Dafür will die Regierung in den Jahren 2014 bis 2018 weiterhin 350 Millionen Euro ausgeben. Ursprünglich war zwar von 400 Millionen (100 Millionen jährlich) die Rede, 50 Millionen wurden allerdings bereits auf heuer vorgezogen.
Die nun abgesagte Erhöhung der Familienförderung hätte den Familien ab 1. Jänner eine Steigerung um bis zu zehn Prozent gebracht. Sie sollte für unter dreijährige Kleinkinder um 163,8 auf 180 Euro (plus 10 Prozent) angehoben werden. Für drei- bis neunjährige Kinder sollte sie von 171,1 auf ebenfalls 180 Euro erhöht werden. Für ab 10-Jährige sollte es 200 Euro (statt 189,3) und für ab 19-Jährige 220 Euro (statt 211,1) geben.

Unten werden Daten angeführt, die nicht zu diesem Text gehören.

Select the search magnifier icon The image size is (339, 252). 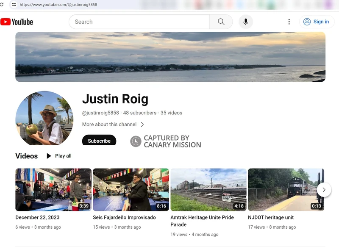click(221, 22)

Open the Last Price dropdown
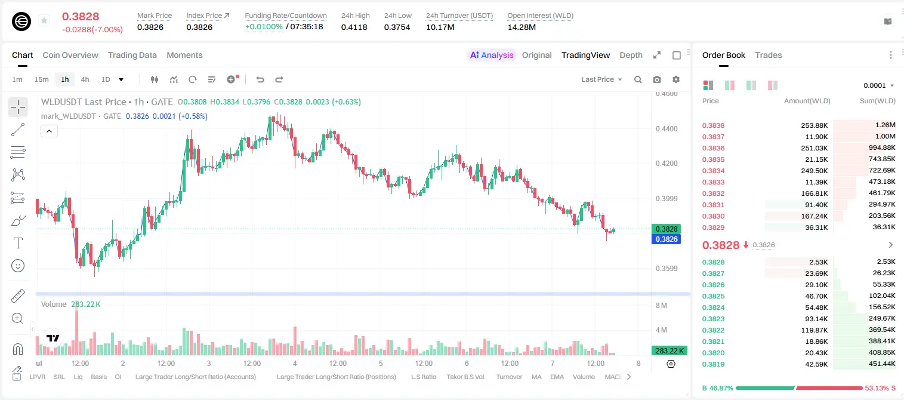coord(601,79)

Der Mehrkindzuschlag sollte in dem nun abgesagten Modell wegfallen und durch eine höhere Geschwisterstaffel ersetzt werden. Bei zwei Kindern sollten 15 Euro (statt 12,80), bei drei Kindern 75 Euro (statt 47,80), ab vier Kindern 240 Euro (statt 97,8) ausbezahlt werden. Statt dieser nun abgesagten Erhöhung bleibt es beim Mehrkindzuschlag, den Familien mit einem Haushalts-Brutto-Einkommen bis zu 55.000 Euro im Jahr ab dem dritten Kind beantragen können. Für jedes dritte und weitere Kind wird ein Zuschlag von 20 Euro über die Arbeitnehmerveranlagung gewährt.